Speaking of memorable, the Cacklefest put these old cars into motion on Saturday night. Supercharged Chryslers snarled and shot flames while wire wheels and Metalflake twinkled beneath the track lights. Eyes watered. The ground shook. For a few loud, glorious moments, it’s as if Famoso was warped back to the 1960s: and that’s what the Hot Rod Reunion is all about. —Joey Ukrop
It wouldn’t be a Hot Rod Reunion with Bill Pitts’ Winkel, Trapp & Fuller “Magicar” AA/FD. During its heyday, hot shoe Jeep Hampshire pushed the gold Metalflake Fueler deep into the sevens at more than 200mph. Ever since its rebirth, the car has been a Cacklefest staple.
Out in the grove, we were drawn to this ’40 Willys survivor campaigned by Bruce Frumweller during the Gasser Wars. With its fiberglass tilt front end, injected smallblock Chevy and nose-up stance, the C/Gas coupe looked as if it were untouched by time. We were all over it.
Race cars, hot rods, you name it—you can find them all at the Hot Rod Reunion. Here Burbank Choppers member Deron Wright and his son, Murphy, catch some of the racing action from atop their ’32 Ford three-window.
Every car on the Famoso grounds had a story to tell, and the Doss, Clayton & King slingshot was no exception. Originally built by Tommy Ivo for Ed Schutzs, it was eventually purchased by the DC&K team and outfitted with a 354cid Chrysler on fuel. The car set records at tracks across the West Coast and ran a 7.56 to claim the top e.t. on the Drag News 1320 list. It has since been restored to its 1964 version and made plenty of noise at the Cacklefest.

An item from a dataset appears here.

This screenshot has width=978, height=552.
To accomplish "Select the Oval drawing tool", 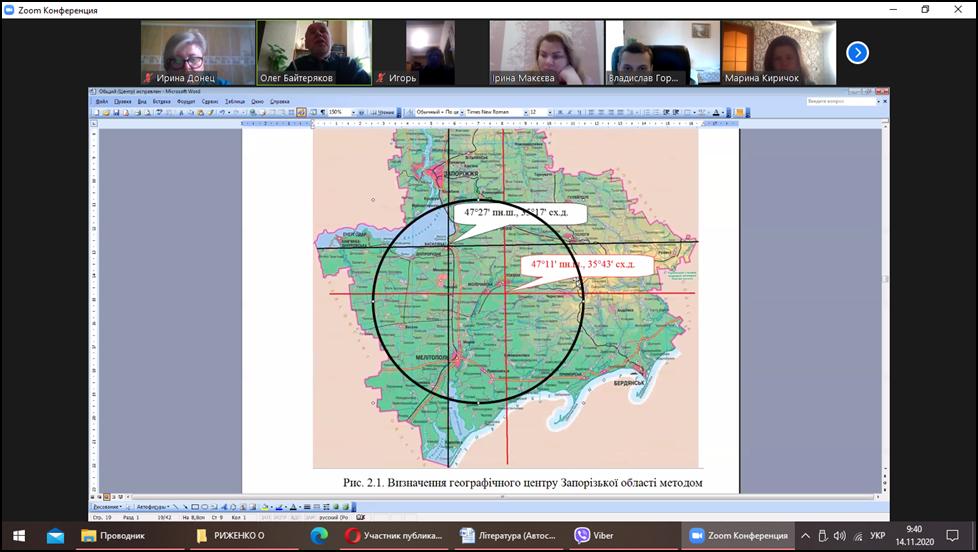I will click(204, 507).
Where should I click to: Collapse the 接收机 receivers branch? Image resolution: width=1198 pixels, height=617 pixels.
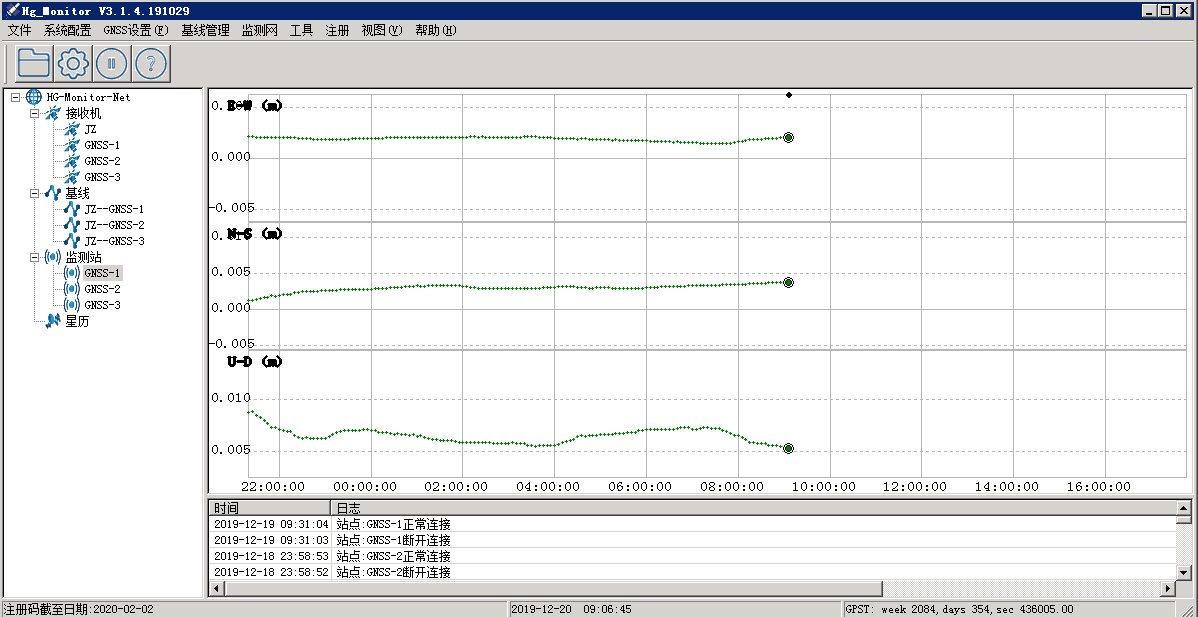point(34,113)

Bakersfield’s Jeff Jones is a multitalented hot rodder with a deep appreciation for the ’60s. He has owned his Hemi-powered “Chry Terror” ’36 Willys for 55 years, and he recently completed a faithful clone of Ed Roth’s “Mysterion” that he documented in a book of the same name. We’ll have more on Jeff and his projects further down the line.
The Minnesota-based Kroona & Sandberg team garnered plenty of attention with their chopped AA/Gas Anglia back in the late-’60s and early-’70s. Based on a scratchbuilt chassis and supercharged 354 Hemi, the car ran in the low nine second range before it was replaced by a flip-top Opel GT. Both black lacquer beauties have been meticulously restored.

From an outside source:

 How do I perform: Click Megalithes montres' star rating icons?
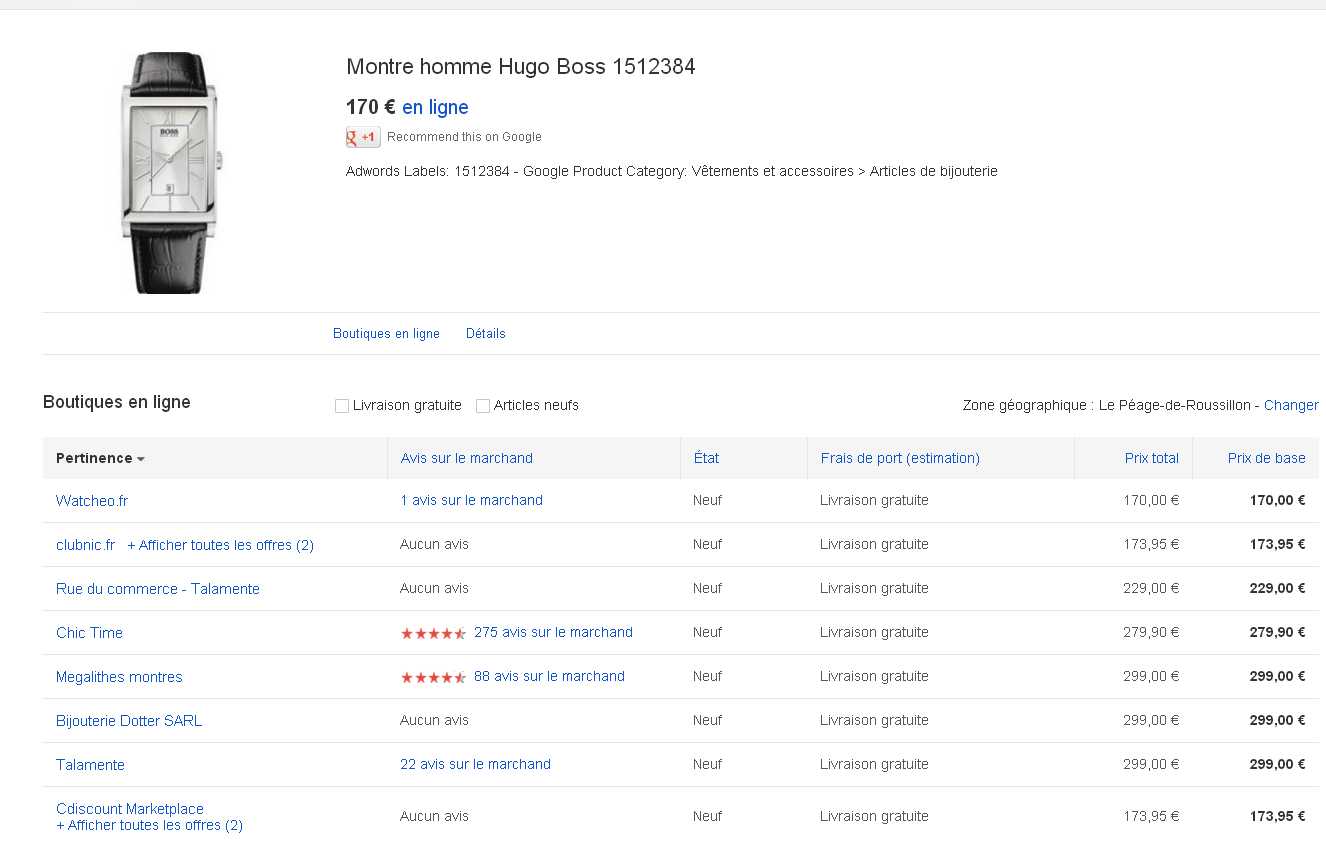(433, 677)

Straight axles were out in full force in Bakersfield. This high-riding GTO and ’38 Willys pickup made a nice pair in the grove. The metallic blue Goat sounded healthy cruising through the pits.
The “Beaver Hunter II” was one of many short-wheelbase monsters at Famoso Raceway over the weekend. Originally campaigned by Nolan Pritchard, the T-bodied roadster gives us a glimpse into how wild Fuel Altereds were during drag racing’s Golden Age. Power comes from a blown, Enderle-injected Chrysler Hemi.
“This right here is worth the price of admission,” a curious onlooker said as he studied this sliced and diced Plymouth. “It’s what hot rodding’s all about,” chimed another. On Friday, it seemed as everyone who stumbled upon this mid-engined creation had to stop for a closer look. Highlights included a 6-71-blown big block Mopar (complete with Predator carbs), a V-drive and eight bell-tipped straight pipes. It runs, drives and usually requires a double take or two.
Whether you’re restoring a Fueler or just daydreaming, there’s more than enough vintage speed equipment to pick through at the swap meet at the big end. The two-port Hilborn topped with a scoop made out of a ’39 Chevy headlight bucket came off a car that raced at Bonneville in ’62, while the CT and American mags were too good not to get a picture of. Unfortunately, I wasn’t able to take any of them home with me.